The physics of landslides during failure depend on the type of landslide. Coherent blocks behave differently from disrupted, incoherent slides, and saturated slides behave differently from dry slides. This section briefly overviews the effect of water on landslide dynamics, focusing on debris flows, and the failure process of rock avalanches.
Theflowbehavior of a mudflow is modeled as a Bingham fluid. Bingham fluid flow consists of a basal shearing layer with velocity increasing until the boundary with an upper plug layer is reached. The upper plug layer moves at the same velocity as the top of the shearing layer. Figure 5 shows Bingham fluid flow on a slope. Channel morphology also controls the flow behavior, with decreasing channel volume increasing velocity, and increasing channel volume decreasing velocity.
Failures that involve the transport of material, such as slides and flows, have three distinct parts, the source region, the run out region, and the deposition area. The source region is characterized by erosion, the run out region can be both erosional and depositional, and the deposition area is characterized by the deposition of the rock or sediment. The morphology of the depositional area is dependent on the type of failure. Disrupted failures can produce inverse grading, and compression ridges may appear when velocity in the center of the slide was greater than that on the sides of the slide. In cases where the slide moved as a coherent block, the block will be found in the depositional area with some internal deformation.

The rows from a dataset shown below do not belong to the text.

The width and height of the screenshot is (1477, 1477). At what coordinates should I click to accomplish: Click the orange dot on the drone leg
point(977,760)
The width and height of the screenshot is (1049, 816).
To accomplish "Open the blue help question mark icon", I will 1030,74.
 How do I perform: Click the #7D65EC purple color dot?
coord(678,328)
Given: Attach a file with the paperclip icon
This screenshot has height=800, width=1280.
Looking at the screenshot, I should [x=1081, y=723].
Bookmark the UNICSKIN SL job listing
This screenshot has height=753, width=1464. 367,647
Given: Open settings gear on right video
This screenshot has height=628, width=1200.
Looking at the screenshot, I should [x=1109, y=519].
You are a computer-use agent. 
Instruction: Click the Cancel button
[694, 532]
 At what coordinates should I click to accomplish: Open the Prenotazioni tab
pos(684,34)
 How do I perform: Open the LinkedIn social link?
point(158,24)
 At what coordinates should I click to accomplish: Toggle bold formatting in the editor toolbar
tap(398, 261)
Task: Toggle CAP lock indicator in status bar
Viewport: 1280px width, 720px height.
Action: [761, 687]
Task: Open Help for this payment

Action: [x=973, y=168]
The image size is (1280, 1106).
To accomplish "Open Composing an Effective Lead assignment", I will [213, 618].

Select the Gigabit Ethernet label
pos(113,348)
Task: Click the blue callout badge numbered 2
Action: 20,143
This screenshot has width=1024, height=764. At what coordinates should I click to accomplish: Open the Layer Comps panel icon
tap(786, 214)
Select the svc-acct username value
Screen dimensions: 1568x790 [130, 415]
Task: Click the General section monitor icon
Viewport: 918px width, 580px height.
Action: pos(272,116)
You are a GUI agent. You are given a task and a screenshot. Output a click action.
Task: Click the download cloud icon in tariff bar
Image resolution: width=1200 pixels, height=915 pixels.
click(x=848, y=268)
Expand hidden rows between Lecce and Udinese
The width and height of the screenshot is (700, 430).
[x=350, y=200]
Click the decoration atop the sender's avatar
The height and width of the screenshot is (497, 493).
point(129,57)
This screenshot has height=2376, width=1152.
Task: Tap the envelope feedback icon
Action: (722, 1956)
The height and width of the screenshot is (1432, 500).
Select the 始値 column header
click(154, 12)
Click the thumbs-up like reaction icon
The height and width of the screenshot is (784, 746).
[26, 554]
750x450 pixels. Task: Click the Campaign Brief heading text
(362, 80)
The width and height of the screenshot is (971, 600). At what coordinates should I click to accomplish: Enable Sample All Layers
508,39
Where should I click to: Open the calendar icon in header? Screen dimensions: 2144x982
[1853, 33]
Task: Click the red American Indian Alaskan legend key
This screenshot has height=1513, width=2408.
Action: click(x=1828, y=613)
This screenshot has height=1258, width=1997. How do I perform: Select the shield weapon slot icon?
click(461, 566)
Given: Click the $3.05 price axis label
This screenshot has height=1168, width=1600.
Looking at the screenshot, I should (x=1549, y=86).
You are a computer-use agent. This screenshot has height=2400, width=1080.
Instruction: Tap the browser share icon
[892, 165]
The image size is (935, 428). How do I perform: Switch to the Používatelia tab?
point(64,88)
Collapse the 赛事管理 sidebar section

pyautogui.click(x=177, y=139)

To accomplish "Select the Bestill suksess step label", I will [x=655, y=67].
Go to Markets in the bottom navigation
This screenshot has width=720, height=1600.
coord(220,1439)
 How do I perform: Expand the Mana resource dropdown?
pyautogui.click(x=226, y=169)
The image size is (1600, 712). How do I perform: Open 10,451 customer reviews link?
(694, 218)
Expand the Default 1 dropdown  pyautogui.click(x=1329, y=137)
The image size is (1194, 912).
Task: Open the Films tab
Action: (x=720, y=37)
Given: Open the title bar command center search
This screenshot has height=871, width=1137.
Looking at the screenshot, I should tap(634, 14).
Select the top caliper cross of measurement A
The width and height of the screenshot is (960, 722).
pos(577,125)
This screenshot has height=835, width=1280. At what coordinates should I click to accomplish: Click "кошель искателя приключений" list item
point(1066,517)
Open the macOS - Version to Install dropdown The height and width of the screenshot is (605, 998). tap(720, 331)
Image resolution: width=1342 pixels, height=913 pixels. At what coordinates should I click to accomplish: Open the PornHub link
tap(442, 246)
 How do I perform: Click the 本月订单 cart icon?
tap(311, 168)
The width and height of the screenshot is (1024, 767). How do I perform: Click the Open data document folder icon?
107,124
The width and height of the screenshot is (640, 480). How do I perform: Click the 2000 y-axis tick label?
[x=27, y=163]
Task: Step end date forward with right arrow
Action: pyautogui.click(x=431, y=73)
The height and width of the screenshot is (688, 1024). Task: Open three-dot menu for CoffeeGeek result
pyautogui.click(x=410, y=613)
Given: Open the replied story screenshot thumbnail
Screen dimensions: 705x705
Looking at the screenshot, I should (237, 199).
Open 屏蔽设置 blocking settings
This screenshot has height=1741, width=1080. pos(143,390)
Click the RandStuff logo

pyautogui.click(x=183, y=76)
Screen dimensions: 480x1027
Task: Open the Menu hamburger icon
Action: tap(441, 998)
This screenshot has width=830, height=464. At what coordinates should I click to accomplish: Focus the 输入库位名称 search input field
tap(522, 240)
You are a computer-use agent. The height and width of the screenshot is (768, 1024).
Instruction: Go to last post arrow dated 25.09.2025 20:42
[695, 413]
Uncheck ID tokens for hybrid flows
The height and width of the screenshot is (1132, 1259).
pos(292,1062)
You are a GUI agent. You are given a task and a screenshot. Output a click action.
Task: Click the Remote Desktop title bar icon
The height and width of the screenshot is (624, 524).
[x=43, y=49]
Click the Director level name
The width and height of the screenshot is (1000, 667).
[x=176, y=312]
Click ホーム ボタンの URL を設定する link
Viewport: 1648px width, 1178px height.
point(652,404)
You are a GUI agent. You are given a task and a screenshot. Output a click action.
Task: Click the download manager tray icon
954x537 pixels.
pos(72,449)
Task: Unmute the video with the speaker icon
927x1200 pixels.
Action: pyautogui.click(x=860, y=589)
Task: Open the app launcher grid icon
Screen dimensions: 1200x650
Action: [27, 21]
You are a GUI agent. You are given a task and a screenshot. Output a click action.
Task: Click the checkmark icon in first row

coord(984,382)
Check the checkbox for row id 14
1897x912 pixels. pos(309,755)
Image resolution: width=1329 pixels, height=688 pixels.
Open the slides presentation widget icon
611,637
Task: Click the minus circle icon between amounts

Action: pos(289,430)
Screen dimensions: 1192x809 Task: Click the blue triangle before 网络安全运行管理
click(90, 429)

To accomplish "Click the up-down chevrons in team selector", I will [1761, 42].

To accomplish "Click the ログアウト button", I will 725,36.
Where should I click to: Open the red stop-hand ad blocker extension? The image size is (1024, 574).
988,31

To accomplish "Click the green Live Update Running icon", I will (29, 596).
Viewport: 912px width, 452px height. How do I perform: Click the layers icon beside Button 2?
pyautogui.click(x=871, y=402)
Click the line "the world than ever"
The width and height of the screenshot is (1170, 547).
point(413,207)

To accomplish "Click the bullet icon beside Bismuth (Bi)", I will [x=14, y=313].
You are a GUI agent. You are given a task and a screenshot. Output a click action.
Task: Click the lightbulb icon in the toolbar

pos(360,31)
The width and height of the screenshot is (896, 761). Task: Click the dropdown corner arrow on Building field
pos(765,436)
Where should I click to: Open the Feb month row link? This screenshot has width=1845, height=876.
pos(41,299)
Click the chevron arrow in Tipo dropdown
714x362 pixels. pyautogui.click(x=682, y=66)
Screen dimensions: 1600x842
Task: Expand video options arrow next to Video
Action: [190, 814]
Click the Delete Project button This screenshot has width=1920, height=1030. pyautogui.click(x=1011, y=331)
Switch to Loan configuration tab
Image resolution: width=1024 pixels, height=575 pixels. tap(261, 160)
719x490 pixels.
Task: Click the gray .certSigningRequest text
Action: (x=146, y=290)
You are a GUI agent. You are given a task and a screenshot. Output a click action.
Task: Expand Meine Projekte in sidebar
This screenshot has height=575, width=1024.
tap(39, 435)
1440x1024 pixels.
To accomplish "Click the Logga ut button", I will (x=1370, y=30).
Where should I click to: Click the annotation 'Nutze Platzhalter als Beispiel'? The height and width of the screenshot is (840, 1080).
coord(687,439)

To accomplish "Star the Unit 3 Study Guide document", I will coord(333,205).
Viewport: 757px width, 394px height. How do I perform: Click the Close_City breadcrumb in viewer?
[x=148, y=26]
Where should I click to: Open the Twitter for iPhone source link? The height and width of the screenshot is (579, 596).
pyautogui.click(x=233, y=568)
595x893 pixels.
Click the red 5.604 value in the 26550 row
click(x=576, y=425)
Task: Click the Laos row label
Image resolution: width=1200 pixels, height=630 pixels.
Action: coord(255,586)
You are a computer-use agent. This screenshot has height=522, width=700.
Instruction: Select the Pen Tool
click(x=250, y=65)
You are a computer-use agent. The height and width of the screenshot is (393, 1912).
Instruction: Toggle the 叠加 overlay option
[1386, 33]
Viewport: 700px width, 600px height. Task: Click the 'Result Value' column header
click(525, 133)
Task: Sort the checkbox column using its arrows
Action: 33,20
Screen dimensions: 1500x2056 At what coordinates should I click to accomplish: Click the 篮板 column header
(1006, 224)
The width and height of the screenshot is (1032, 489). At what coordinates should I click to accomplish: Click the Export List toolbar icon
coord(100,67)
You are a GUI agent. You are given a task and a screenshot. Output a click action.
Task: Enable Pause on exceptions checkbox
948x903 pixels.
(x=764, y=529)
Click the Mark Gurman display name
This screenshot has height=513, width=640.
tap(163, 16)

While distinguishing between the distinct failure parts in the field may be relatively simple, doing so for large scale mapping using aerial photography is difficult. Many landslide inventories have problems with landslide amalgamation, and do not differentiate between source areas and deposition. Accurate and complete landslide inventories are needed to train hazard models (See Coseismic landslide hazard mapping methodologies-Von Voigtlander). Incorporating the physics of landslide failure and transport will improve mapping of source areas and improve predictions of where landslides will occur and what they will impact.